**** Provided data

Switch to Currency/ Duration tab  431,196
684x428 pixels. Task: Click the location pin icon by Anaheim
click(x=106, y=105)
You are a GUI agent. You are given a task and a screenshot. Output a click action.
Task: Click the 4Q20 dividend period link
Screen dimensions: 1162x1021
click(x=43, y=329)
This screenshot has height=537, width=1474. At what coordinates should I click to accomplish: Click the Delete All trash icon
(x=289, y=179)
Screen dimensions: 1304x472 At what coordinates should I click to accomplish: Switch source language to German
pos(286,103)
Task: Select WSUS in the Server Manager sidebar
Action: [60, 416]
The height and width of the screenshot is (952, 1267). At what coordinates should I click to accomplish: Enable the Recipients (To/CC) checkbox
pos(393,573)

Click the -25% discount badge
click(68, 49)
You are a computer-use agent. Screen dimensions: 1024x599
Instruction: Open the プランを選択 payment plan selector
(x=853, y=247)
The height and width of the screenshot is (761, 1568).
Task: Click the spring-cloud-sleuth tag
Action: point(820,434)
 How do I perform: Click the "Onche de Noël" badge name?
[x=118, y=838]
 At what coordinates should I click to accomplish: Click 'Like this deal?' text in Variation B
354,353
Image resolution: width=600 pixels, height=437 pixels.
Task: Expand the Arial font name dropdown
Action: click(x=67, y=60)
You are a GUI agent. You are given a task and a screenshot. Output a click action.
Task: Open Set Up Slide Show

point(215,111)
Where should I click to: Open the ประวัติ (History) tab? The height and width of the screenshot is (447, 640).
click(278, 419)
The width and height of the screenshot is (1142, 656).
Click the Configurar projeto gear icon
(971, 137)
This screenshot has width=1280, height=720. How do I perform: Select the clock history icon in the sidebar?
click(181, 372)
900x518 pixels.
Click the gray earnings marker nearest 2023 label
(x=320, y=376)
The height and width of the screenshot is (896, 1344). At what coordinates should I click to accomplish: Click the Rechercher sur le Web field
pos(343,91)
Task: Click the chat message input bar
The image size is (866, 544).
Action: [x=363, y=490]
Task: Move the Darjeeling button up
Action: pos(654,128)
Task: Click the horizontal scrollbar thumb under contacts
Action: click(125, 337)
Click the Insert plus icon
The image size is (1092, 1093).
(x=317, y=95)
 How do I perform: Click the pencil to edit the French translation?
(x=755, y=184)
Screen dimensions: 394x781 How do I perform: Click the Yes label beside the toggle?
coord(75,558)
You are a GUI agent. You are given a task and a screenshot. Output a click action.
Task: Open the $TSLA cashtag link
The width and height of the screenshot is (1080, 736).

********

▶ Work to be completed
From the first line to the last, write out the listing exactly.

▶ Expected answer
Switch to Currency/ Duration tab  431,196
684x428 pixels. Task: Click the location pin icon by Anaheim
click(x=106, y=105)
You are a GUI agent. You are given a task and a screenshot. Output a click action.
Task: Click the 4Q20 dividend period link
Screen dimensions: 1162x1021
click(x=43, y=329)
This screenshot has height=537, width=1474. At what coordinates should I click to accomplish: Click the Delete All trash icon
(x=289, y=179)
Screen dimensions: 1304x472 At what coordinates should I click to accomplish: Switch source language to German
pos(286,103)
Task: Select WSUS in the Server Manager sidebar
Action: [60, 416]
The height and width of the screenshot is (952, 1267). At what coordinates should I click to accomplish: Enable the Recipients (To/CC) checkbox
pos(393,573)

Click the -25% discount badge
click(68, 49)
You are a computer-use agent. Screen dimensions: 1024x599
Instruction: Open the プランを選択 payment plan selector
(x=853, y=247)
The height and width of the screenshot is (761, 1568).
Task: Click the spring-cloud-sleuth tag
Action: point(820,434)
 How do I perform: Click the "Onche de Noël" badge name?
[x=118, y=838]
 At what coordinates should I click to accomplish: Click 'Like this deal?' text in Variation B
354,353
Image resolution: width=600 pixels, height=437 pixels.
Task: Expand the Arial font name dropdown
Action: click(x=67, y=60)
You are a GUI agent. You are given a task and a screenshot. Output a click action.
Task: Open Set Up Slide Show

point(215,111)
Where should I click to: Open the ประวัติ (History) tab? The height and width of the screenshot is (447, 640).
click(278, 419)
The width and height of the screenshot is (1142, 656).
Click the Configurar projeto gear icon
(971, 137)
This screenshot has width=1280, height=720. How do I perform: Select the clock history icon in the sidebar?
click(181, 372)
900x518 pixels.
Click the gray earnings marker nearest 2023 label
(x=320, y=376)
The height and width of the screenshot is (896, 1344). At what coordinates should I click to accomplish: Click the Rechercher sur le Web field
pos(343,91)
Task: Click the chat message input bar
The image size is (866, 544).
Action: [x=363, y=490]
Task: Move the Darjeeling button up
Action: pos(654,128)
Task: Click the horizontal scrollbar thumb under contacts
Action: click(125, 337)
Click the Insert plus icon
The image size is (1092, 1093).
(x=317, y=95)
 How do I perform: Click the pencil to edit the French translation?
(x=755, y=184)
Screen dimensions: 394x781 How do I perform: Click the Yes label beside the toggle?
coord(75,558)
You are a GUI agent. You are given a task and a screenshot. Output a click action.
Task: Open the $TSLA cashtag link
The width and height of the screenshot is (1080, 736).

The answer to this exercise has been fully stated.